Enruguei minha testa. Fiquei ali me perguntando que diabos tinha acontecido? O que ela tinha, que provocou dentro de mim tamanho rebuliço interno?
Talvez o fato dela parecer madura mesmo sendo tão jovem. Parecia do tipo de garota mais difícil de se impressionar. Daquelas que precisavam ser conquistadas.
Autêntica, espontânea, do tipo que não forçava a barra tentando ser uma coisa que não era.
Eu estava ali, passando toda segurança e paz no meu rosto, mas por dentro eu fervia, como um adolescente na sua primeira explosão de hormônios. Como se um ímã imaginário que me puxava para mais perto dela. Nunca senti tal magnetizado por alguém. Eu queria que tudo acabasse logo. Todo rito, toda festa, tudo.

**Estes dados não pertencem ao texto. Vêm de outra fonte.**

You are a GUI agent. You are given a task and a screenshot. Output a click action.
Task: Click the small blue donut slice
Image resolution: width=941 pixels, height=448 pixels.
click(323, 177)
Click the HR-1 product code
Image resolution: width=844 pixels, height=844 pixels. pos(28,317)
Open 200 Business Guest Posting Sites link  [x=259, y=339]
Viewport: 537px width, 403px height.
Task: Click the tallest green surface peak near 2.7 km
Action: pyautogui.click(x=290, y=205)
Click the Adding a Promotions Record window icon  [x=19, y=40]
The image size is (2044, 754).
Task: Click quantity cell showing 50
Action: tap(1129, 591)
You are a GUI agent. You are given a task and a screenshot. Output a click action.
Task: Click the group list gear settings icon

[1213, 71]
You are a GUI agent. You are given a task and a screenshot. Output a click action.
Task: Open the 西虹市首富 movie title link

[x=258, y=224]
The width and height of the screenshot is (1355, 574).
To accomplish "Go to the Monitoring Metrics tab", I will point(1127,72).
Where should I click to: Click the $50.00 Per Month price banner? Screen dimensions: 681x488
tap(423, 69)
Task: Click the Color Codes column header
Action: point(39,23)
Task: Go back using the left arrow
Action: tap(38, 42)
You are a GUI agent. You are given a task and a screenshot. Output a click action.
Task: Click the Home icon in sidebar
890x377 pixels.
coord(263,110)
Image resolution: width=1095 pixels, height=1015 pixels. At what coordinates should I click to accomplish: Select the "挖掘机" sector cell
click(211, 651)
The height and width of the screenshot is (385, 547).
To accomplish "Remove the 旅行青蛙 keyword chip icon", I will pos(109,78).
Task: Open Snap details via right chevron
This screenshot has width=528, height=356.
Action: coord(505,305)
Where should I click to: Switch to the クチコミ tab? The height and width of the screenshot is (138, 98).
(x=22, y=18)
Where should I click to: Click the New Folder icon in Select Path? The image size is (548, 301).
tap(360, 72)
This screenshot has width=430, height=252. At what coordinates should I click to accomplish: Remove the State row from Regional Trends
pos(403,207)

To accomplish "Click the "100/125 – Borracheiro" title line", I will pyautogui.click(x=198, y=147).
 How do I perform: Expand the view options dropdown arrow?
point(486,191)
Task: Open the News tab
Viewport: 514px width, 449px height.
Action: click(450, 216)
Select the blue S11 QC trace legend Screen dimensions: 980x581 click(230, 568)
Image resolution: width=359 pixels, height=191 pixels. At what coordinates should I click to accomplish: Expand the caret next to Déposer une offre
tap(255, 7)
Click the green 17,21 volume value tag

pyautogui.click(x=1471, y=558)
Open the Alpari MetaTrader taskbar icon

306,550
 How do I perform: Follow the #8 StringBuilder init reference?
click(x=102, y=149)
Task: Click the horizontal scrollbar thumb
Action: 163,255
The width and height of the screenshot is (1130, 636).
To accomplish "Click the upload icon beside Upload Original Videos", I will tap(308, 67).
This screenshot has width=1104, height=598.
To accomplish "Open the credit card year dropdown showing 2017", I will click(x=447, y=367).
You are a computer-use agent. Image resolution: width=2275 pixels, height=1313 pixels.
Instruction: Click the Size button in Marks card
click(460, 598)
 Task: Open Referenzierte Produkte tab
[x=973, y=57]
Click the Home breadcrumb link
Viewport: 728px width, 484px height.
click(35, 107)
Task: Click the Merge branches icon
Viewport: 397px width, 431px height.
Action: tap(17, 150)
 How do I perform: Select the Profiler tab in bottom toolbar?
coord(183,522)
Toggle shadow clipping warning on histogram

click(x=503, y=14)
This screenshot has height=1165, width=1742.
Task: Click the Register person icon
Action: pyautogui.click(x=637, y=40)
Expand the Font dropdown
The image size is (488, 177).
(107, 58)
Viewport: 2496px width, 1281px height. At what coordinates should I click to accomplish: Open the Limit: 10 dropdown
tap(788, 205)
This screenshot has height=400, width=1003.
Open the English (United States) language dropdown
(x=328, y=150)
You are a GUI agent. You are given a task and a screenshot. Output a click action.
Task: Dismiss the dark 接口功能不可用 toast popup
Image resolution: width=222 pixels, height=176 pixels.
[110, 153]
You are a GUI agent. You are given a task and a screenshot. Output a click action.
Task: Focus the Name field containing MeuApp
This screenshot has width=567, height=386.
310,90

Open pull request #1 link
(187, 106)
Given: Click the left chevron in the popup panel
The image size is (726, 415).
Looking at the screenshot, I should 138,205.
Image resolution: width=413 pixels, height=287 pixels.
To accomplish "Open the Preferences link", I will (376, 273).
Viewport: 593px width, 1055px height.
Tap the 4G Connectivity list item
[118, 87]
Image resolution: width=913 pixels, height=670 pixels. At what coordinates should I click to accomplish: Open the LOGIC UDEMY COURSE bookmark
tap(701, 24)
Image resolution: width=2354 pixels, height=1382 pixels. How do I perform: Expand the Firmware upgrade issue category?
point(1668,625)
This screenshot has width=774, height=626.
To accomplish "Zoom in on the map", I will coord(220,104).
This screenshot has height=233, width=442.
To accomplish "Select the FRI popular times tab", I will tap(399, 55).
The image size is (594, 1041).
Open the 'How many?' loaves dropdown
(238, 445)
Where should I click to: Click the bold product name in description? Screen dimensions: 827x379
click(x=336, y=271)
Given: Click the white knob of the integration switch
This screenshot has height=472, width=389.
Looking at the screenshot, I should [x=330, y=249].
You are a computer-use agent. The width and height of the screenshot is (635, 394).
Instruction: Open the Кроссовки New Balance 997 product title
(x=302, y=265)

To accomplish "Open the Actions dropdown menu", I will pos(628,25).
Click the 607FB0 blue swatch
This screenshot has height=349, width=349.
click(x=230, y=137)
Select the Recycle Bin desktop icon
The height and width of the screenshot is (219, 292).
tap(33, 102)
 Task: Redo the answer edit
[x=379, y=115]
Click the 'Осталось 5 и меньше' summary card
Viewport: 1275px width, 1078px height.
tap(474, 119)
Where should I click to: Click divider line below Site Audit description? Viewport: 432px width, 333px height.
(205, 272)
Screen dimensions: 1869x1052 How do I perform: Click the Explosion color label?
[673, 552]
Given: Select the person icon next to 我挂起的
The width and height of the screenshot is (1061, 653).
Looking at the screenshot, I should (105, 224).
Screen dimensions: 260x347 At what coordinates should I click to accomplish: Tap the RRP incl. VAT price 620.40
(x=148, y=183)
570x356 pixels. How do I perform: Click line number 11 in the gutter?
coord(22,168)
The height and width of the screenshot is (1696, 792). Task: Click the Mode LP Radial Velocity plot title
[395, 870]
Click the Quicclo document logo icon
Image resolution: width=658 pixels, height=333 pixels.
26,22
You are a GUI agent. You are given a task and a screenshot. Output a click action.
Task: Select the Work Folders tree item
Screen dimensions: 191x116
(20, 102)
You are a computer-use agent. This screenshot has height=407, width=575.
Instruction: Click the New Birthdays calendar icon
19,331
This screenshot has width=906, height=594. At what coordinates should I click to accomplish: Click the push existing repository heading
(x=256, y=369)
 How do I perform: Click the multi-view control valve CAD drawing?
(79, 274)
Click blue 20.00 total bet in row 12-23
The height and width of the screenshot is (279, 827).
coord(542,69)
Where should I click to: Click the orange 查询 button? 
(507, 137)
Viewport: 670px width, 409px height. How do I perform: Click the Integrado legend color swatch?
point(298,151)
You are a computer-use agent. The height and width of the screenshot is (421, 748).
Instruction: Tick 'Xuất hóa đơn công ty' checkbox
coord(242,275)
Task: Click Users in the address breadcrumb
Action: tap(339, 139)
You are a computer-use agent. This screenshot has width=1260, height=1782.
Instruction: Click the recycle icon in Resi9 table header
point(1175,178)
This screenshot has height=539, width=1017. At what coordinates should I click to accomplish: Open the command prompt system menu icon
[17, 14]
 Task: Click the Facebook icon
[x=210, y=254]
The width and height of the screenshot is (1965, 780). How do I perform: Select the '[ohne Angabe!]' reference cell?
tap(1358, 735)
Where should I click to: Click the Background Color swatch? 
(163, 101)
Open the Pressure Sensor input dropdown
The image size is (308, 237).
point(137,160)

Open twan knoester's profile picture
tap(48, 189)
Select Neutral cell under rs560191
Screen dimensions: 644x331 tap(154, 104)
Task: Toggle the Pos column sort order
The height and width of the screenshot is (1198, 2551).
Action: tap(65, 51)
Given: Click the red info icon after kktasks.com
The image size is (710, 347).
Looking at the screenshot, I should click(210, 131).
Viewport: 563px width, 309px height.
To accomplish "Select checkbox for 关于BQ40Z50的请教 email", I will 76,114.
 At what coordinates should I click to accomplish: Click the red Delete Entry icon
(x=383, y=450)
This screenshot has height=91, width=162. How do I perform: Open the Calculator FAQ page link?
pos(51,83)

Passei meus olhos por seu colo coberto com aquele tecido grosso do vestido, pensei em como seria ela debaixo dele. Eu podia facilmente imaginá-la deitada nua na cama, clamando por meu toque, chamando meu nome. Os cabelos espalhados pelo travesseiro...seus olhos verdes alaranjados procuraram os meus.
Ela olhou para mim.
Allah!
Eu segurei seu olhar e lhe dei um sorriso, afastando qualquer pensamento indecoroso, por puro medo de assustá-la.